Git has three main states that your files or artifacts can reside in

  1. modified  >  Modified means that you have changed the artifact but have not committed it to your git database yet
  2. staged  > Staged means that you have marked a modified file in its current version to go into your next commit snapshot. Snapshot means “state of an artifact at any point of time”. This is achieved by the “git add” command.
  3. committed > Committed means that the artifact such as file data is safely stored in your local Git database. This is achieved by the “git commit” command.

In later lectures we will actually execute the commands such as “git add” and “git commit” directly on the command line. So as per Git workflow, the artifact state sequentially moves from modified and then to staged and subsequently to committed state based on commands issued the developer.

I would like to stress on the fact that we have used the command line in our later lectures since git was originally designed to be a command line tool. Currently we have many Git related GUI tools in the market. However working with command line gives us greater grasp and insight into the subject matter.

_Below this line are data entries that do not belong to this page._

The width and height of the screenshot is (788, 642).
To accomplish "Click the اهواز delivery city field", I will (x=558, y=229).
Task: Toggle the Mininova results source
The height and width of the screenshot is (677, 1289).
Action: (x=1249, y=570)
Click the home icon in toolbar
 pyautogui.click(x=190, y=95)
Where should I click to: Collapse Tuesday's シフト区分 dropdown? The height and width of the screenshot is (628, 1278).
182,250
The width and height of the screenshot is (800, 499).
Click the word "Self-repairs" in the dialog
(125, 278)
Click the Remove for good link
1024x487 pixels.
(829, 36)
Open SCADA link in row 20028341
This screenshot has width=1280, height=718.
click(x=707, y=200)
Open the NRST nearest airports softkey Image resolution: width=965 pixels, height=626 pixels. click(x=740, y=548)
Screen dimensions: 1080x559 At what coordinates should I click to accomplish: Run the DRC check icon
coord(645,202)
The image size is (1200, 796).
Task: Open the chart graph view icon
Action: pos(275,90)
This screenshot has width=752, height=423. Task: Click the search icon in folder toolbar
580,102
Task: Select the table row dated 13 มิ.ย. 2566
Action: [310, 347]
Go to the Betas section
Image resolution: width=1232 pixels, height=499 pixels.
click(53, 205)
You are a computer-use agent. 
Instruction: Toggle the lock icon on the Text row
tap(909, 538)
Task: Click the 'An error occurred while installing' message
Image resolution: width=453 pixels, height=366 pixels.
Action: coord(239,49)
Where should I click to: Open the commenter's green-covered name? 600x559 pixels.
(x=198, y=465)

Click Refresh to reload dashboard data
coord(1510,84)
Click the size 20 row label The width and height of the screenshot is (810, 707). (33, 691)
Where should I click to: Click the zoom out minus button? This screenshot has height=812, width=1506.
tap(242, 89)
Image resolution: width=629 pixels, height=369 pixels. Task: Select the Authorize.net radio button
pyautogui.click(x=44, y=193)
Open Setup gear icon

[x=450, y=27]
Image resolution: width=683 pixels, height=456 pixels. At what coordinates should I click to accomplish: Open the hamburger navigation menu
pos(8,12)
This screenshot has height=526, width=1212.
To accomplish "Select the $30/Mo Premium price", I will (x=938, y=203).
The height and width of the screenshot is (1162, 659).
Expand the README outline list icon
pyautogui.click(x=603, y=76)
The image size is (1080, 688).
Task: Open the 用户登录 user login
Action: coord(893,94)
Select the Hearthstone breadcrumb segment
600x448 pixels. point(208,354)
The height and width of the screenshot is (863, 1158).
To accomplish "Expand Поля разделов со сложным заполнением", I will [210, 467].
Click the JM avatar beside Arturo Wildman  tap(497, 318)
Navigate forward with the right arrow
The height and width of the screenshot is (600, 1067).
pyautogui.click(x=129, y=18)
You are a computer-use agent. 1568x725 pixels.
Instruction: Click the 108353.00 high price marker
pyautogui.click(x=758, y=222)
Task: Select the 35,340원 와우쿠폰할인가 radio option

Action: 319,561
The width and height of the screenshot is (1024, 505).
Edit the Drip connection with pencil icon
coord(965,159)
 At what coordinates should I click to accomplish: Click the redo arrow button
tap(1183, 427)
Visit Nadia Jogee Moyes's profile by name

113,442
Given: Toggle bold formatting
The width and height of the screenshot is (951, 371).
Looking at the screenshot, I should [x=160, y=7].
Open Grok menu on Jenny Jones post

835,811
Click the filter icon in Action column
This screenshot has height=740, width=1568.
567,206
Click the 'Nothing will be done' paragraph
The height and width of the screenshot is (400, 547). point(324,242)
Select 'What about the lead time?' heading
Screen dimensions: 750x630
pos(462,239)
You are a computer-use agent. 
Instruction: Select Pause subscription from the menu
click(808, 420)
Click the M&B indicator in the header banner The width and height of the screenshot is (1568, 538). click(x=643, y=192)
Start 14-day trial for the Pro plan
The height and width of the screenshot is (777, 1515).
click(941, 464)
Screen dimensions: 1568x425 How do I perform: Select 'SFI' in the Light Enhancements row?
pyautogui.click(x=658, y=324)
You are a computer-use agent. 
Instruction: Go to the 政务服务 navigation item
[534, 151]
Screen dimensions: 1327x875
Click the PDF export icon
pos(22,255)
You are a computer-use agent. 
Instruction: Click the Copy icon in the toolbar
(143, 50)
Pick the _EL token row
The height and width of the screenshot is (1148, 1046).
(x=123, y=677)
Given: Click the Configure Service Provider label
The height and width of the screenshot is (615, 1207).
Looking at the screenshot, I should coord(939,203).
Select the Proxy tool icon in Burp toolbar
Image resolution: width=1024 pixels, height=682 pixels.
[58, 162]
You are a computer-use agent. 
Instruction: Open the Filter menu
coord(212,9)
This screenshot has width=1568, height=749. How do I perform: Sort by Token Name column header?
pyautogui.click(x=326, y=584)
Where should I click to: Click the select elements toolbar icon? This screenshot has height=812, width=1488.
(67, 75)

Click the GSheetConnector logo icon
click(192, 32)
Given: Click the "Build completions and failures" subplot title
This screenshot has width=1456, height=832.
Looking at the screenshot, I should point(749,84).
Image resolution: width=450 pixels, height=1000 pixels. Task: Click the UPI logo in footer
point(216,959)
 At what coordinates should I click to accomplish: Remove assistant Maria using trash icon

So we have three main sections of a Git project: 

  1. working directory  >  this is the section where you work on your files – for example, you might create a file and modify it
  2. staging area .> This is the section where the changes in artifact are marked for commit. It’s sometimes referred to as the “index” . 
  3. commit area  > Commit area is the most important part of Git. This is where committed files are stored.The .git directory is where Git stores the committed artifacts and metadata  for your project. Metadata is nothing but data about data.